• [Data shown]:
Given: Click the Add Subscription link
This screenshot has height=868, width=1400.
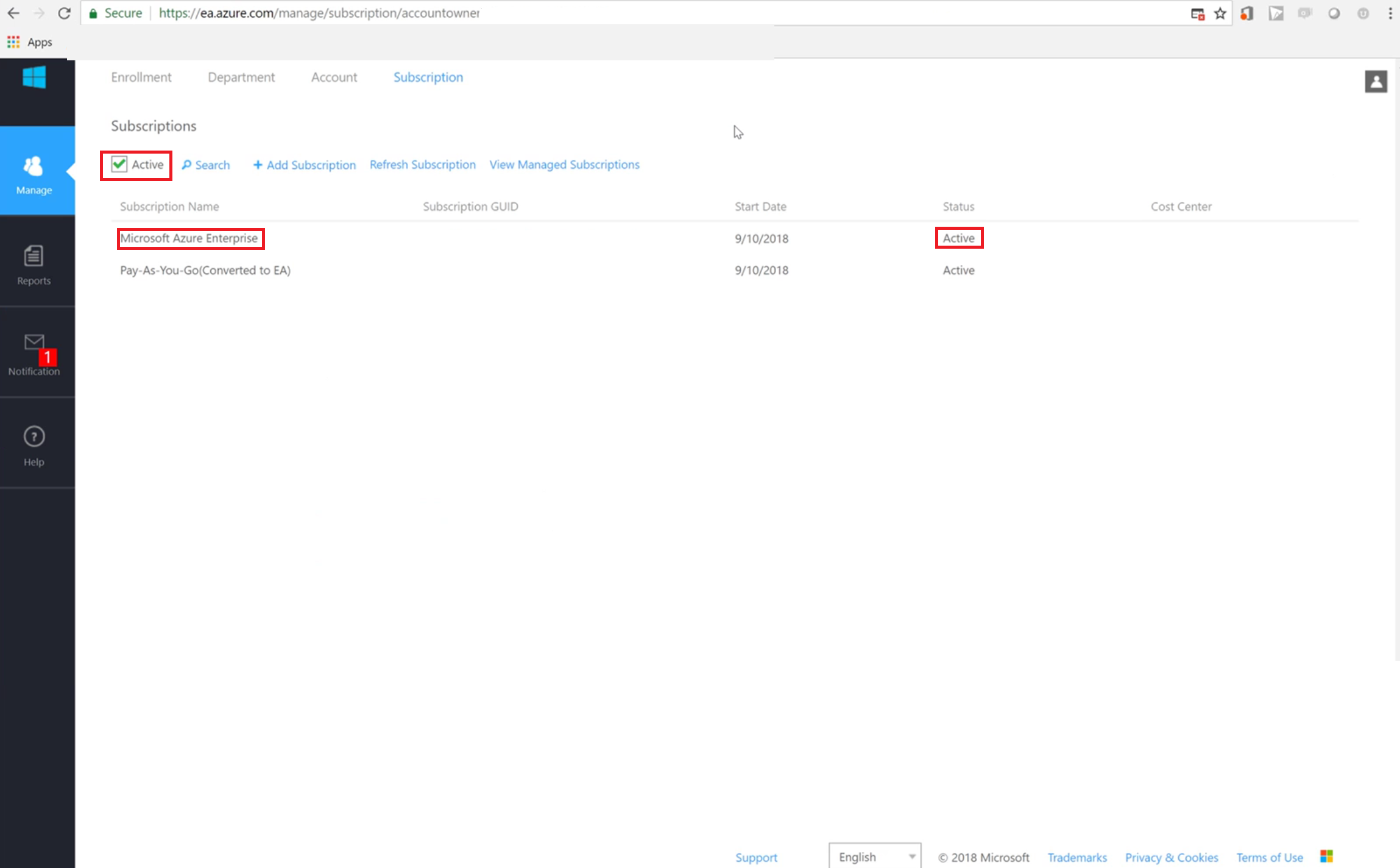Looking at the screenshot, I should point(305,165).
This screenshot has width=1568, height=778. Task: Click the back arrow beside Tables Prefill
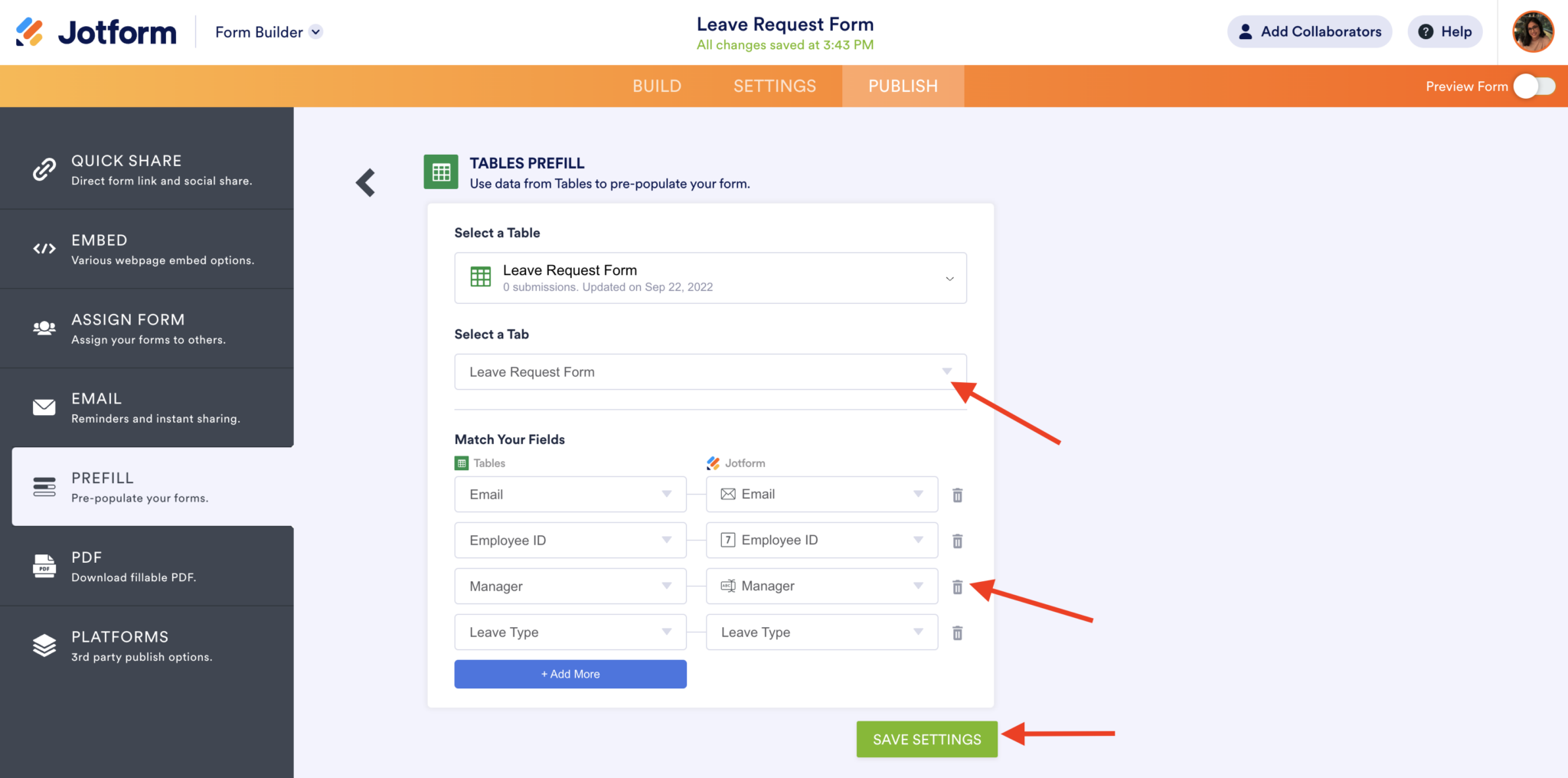tap(365, 182)
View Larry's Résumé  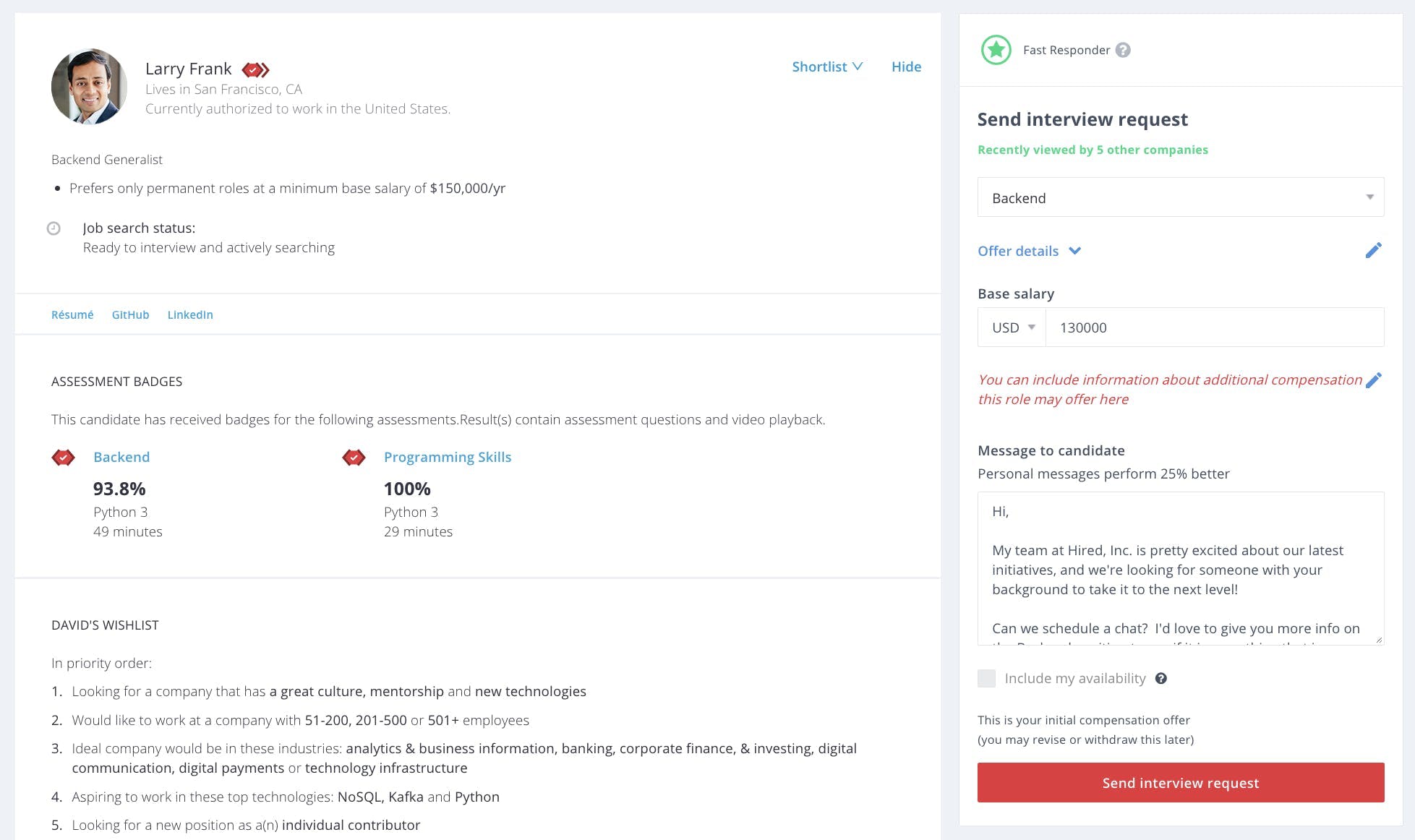click(72, 314)
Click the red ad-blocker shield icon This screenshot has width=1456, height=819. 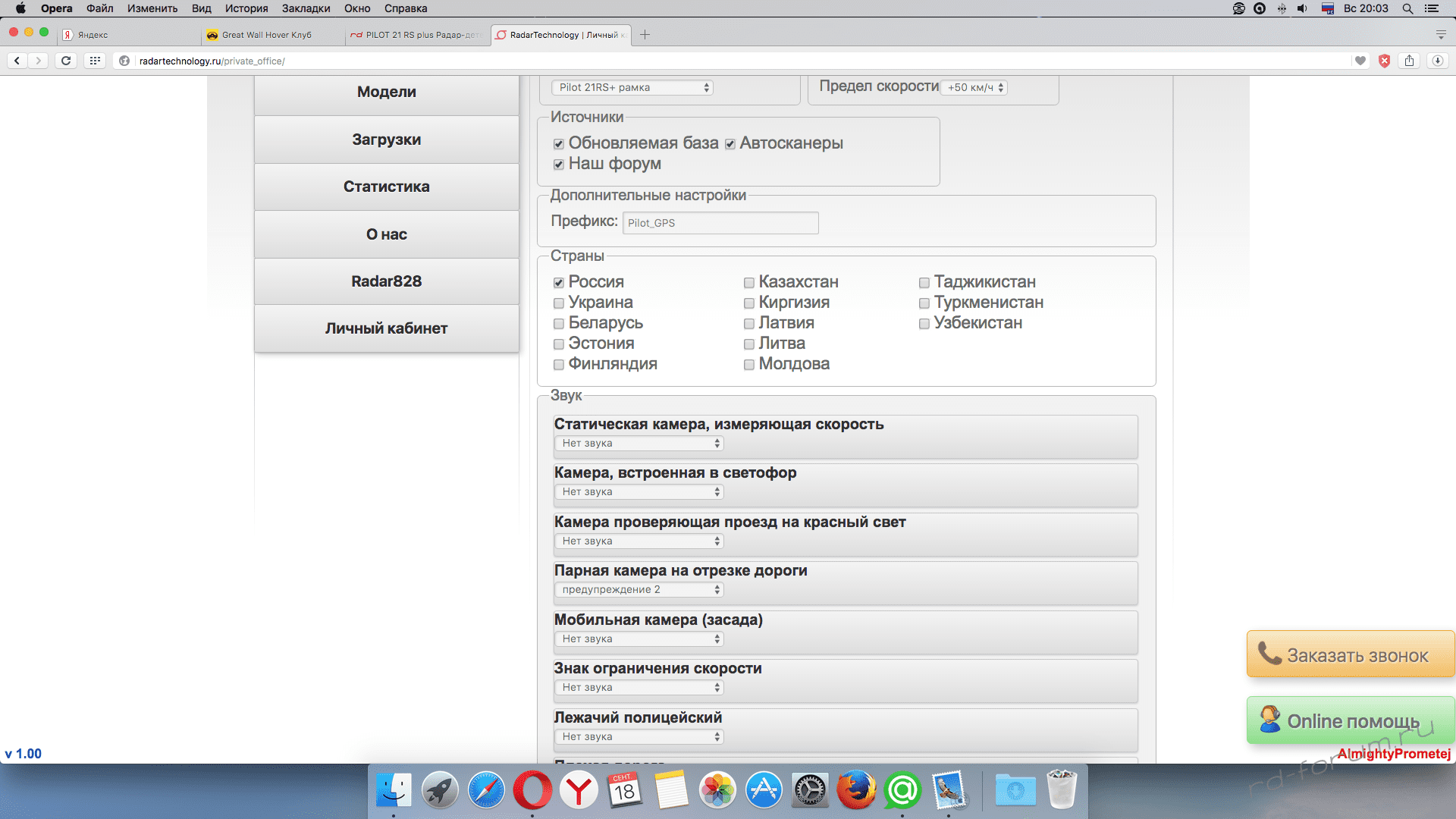pos(1384,61)
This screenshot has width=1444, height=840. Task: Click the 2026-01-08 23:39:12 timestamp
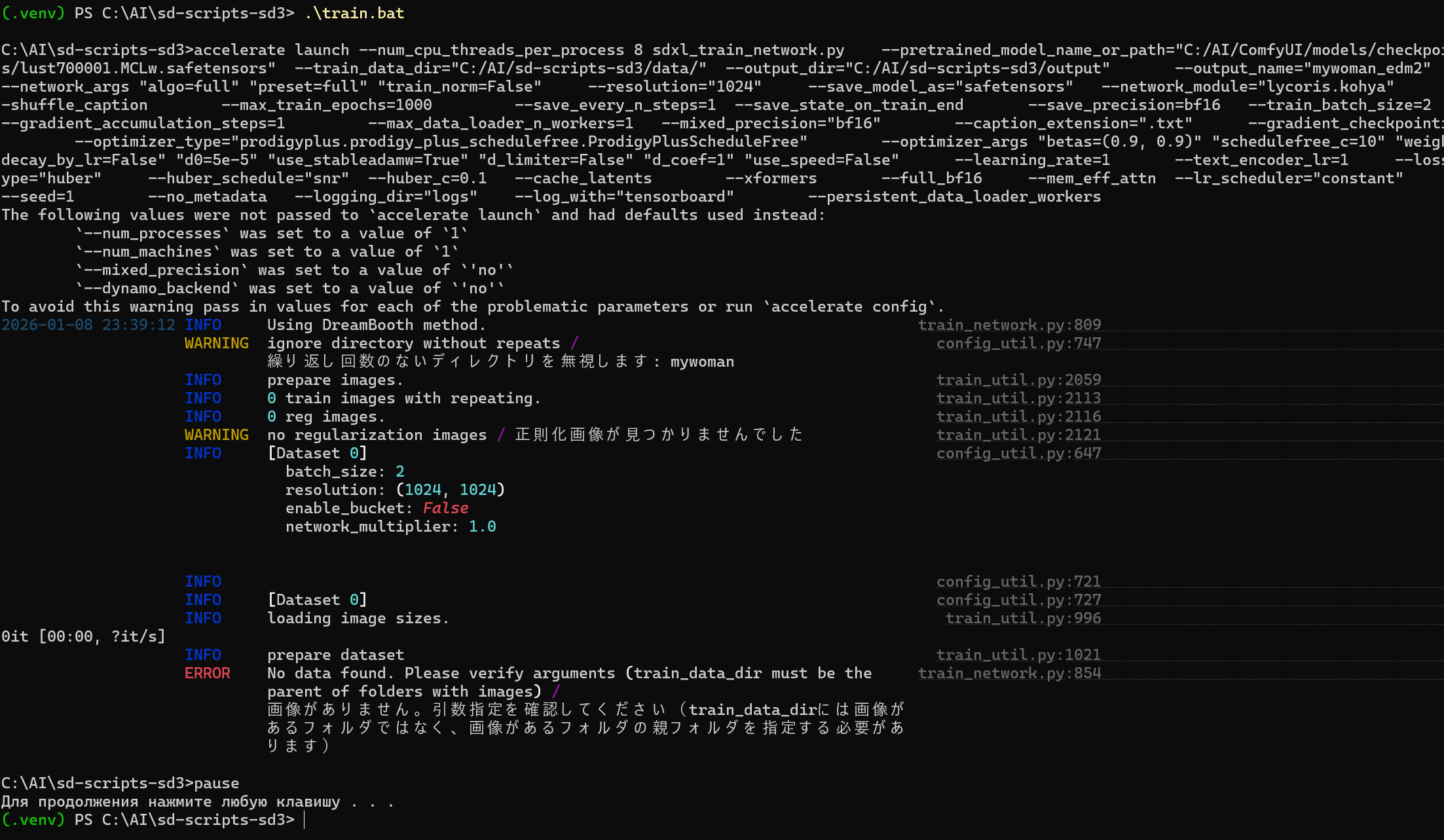pos(88,325)

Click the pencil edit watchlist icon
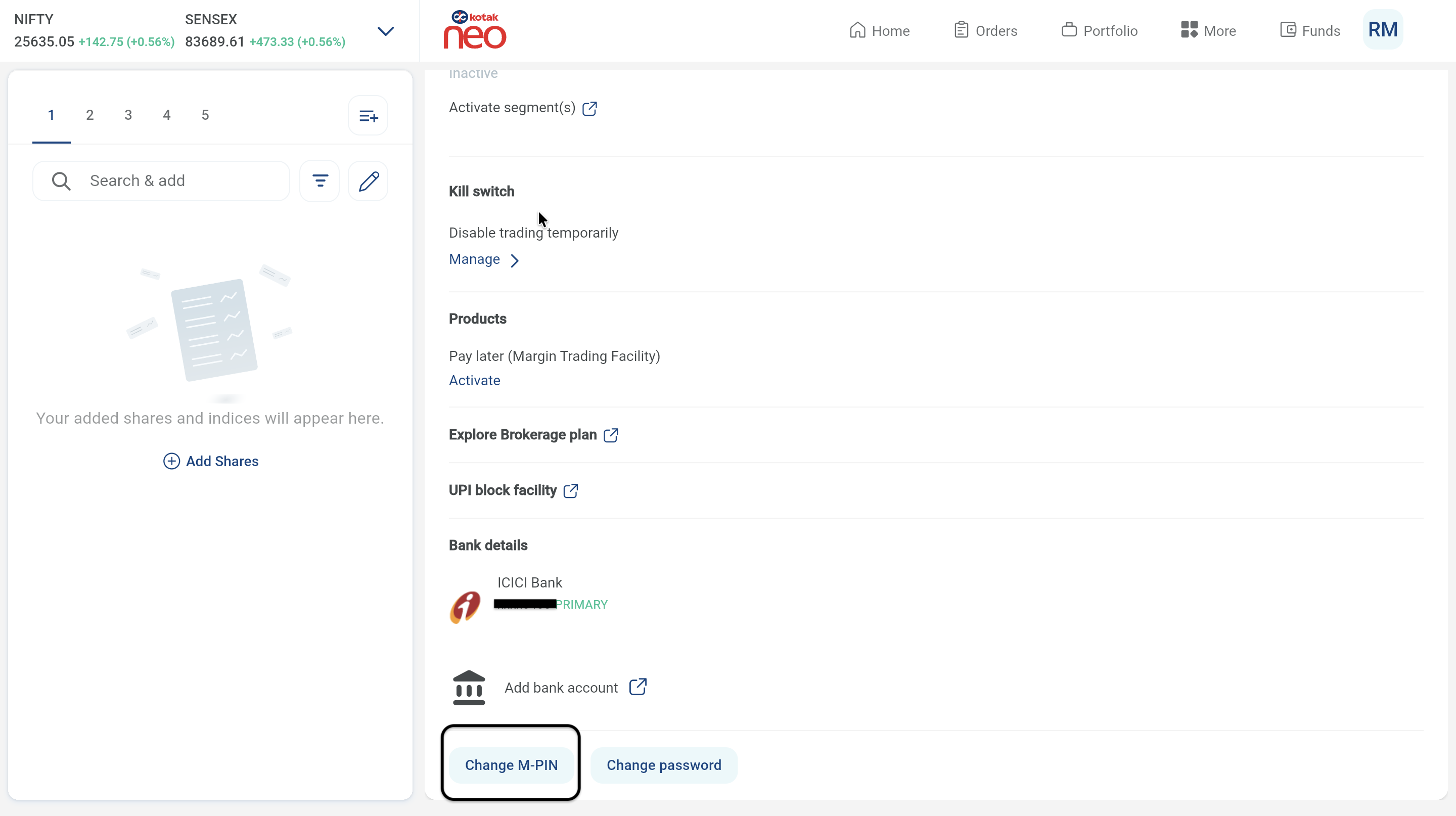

• [What the exercise asks]: Once the line containing "This screenshot has width=1444, height=840." is located, write out exactly that line and each one after it to the end of the records above, excluding pictures and nothing else.

• [Your response]:
This screenshot has width=1444, height=840. Task: Click the 2026-01-08 23:39:12 timestamp
pos(88,325)

Click the pencil edit watchlist icon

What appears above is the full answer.